WHAT THIS TASK INVOLVES:
An exact copy of the entries below is needed, with every picture left out.

• • • • •

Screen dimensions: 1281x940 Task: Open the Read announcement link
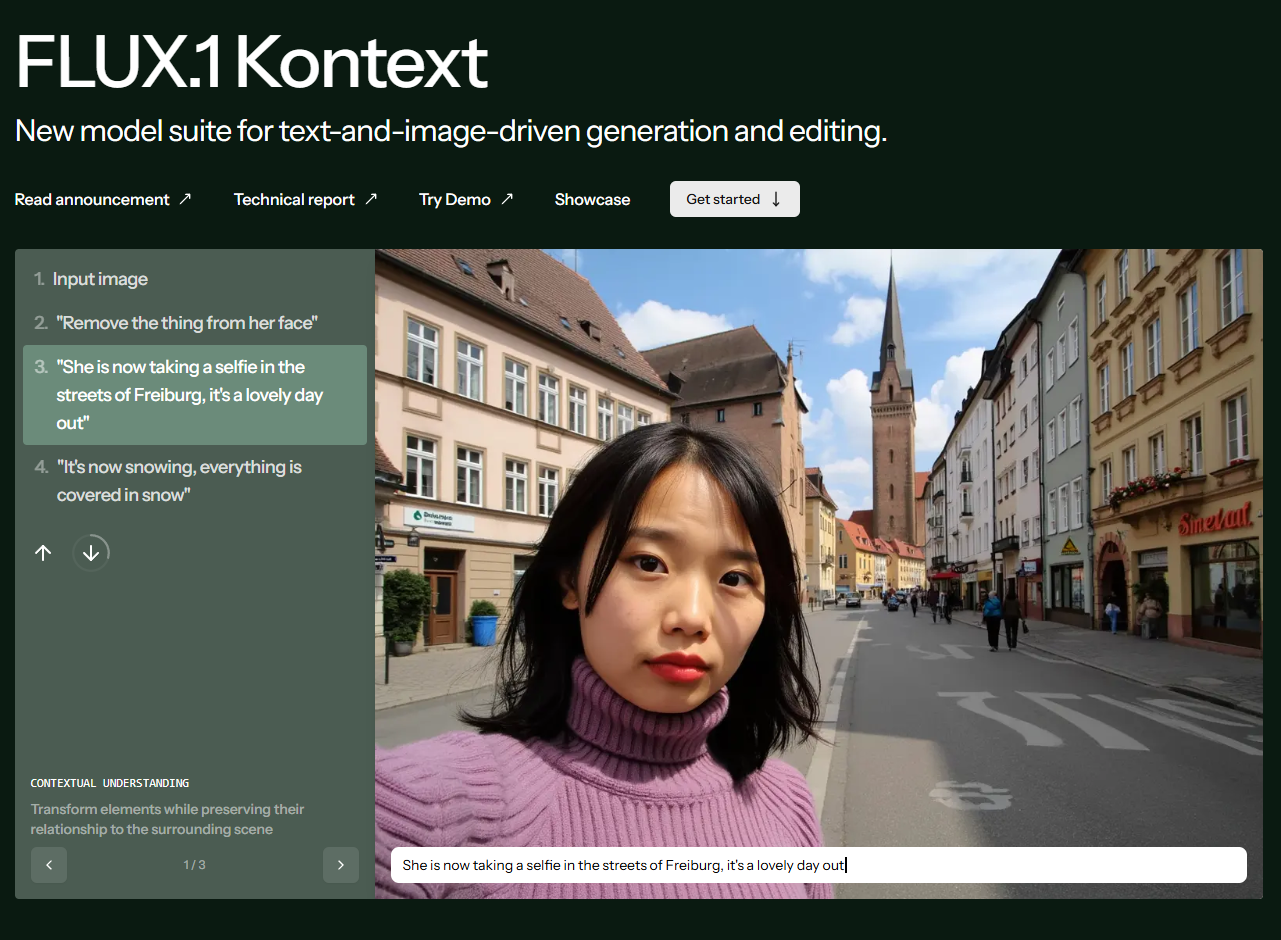[92, 200]
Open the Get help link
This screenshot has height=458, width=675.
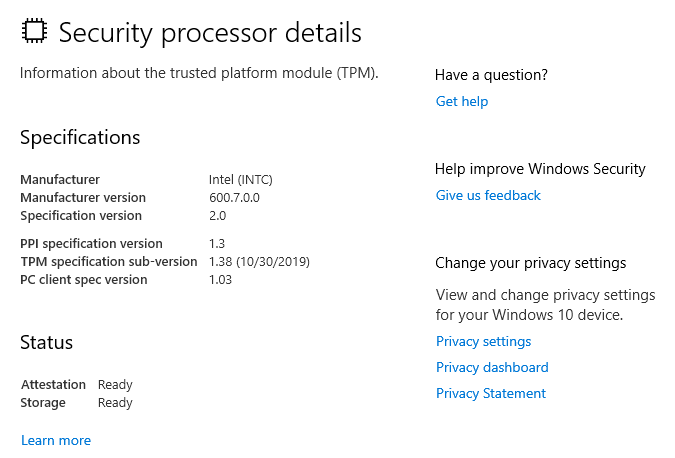462,101
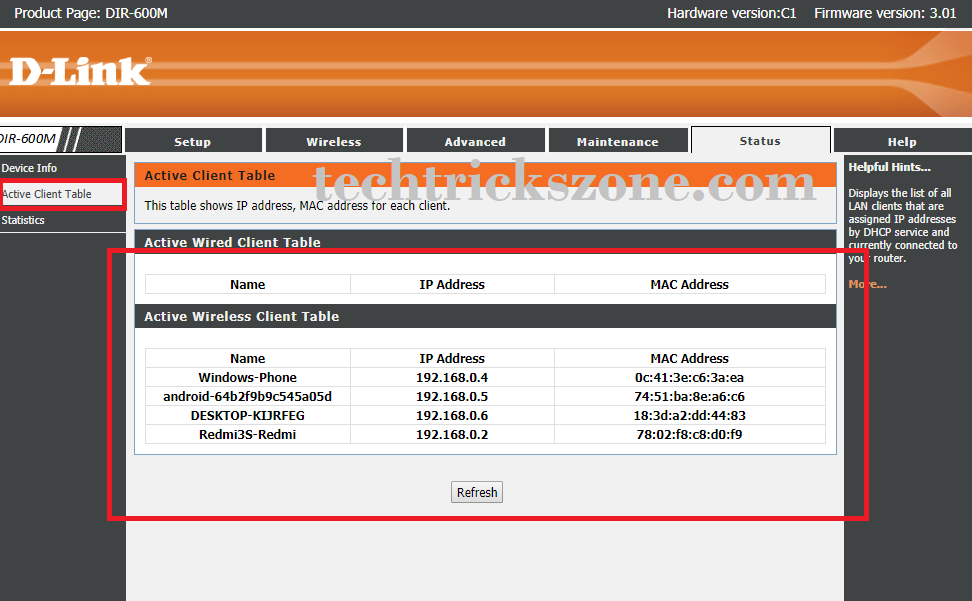Viewport: 972px width, 601px height.
Task: Click MAC address 0c:41:3e:c6:3a:ea
Action: coord(689,378)
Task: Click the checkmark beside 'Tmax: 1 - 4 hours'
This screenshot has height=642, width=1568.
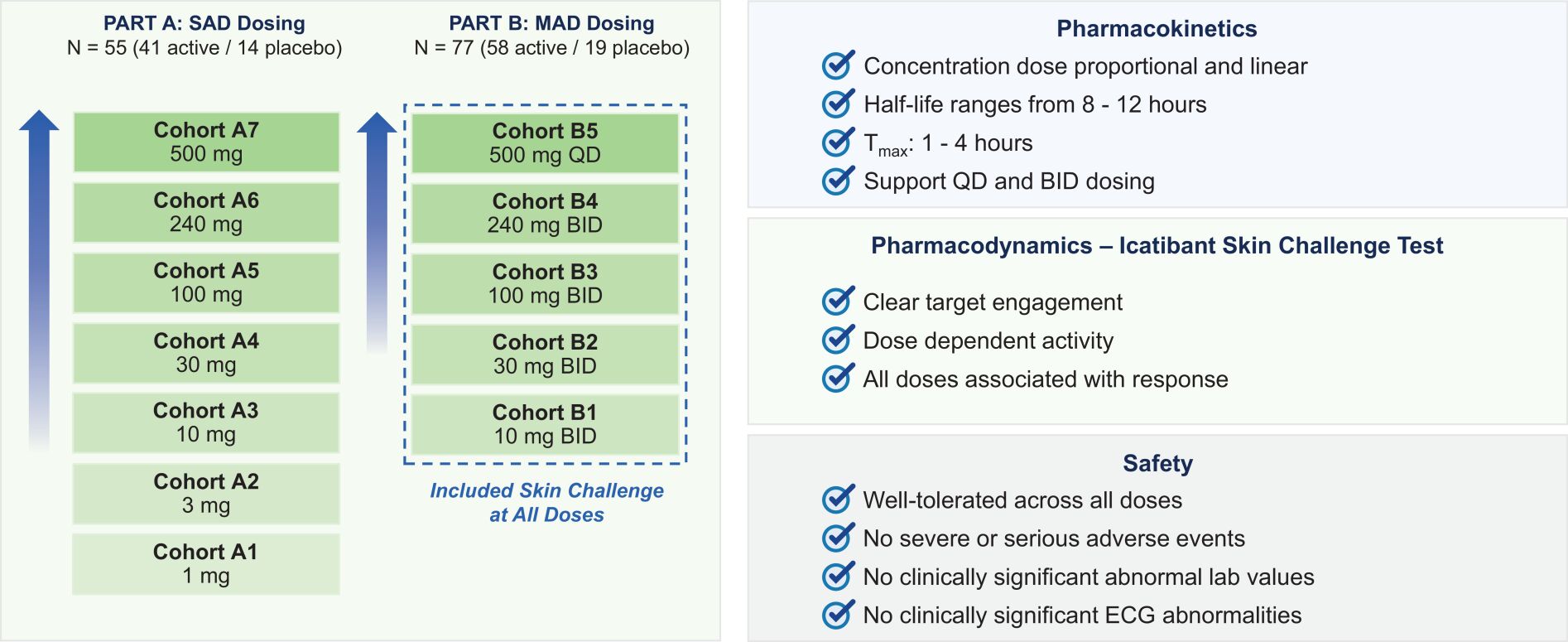Action: (837, 142)
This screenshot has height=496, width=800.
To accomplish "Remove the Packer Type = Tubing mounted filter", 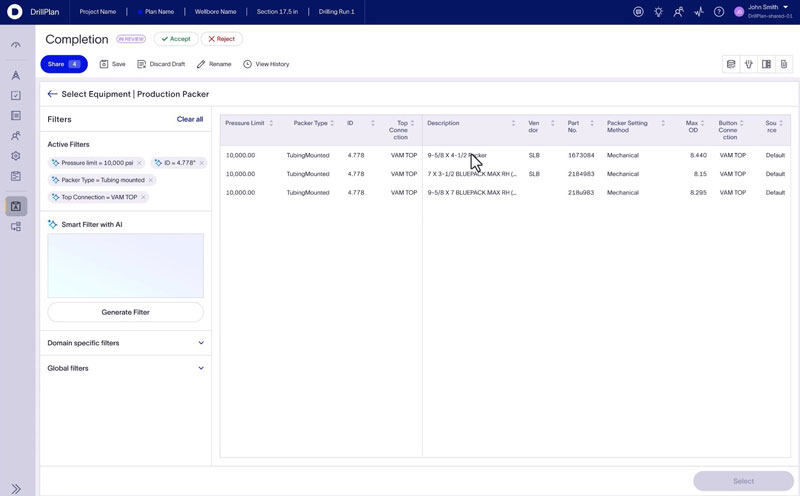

• • • • •

RESULT FOR THIS TASK:
Screen dimensions: 1281x940 Task: Open the Read announcement link
[92, 200]
Open the Get help link
This screenshot has height=458, width=675.
462,101
Viewport: 972px width, 601px height.
Task: Click MAC address 0c:41:3e:c6:3a:ea
Action: coord(689,378)
Task: Click the checkmark beside 'Tmax: 1 - 4 hours'
This screenshot has height=642, width=1568.
Action: (837, 142)
This screenshot has height=496, width=800.
To accomplish "Remove the Packer Type = Tubing mounted filter", 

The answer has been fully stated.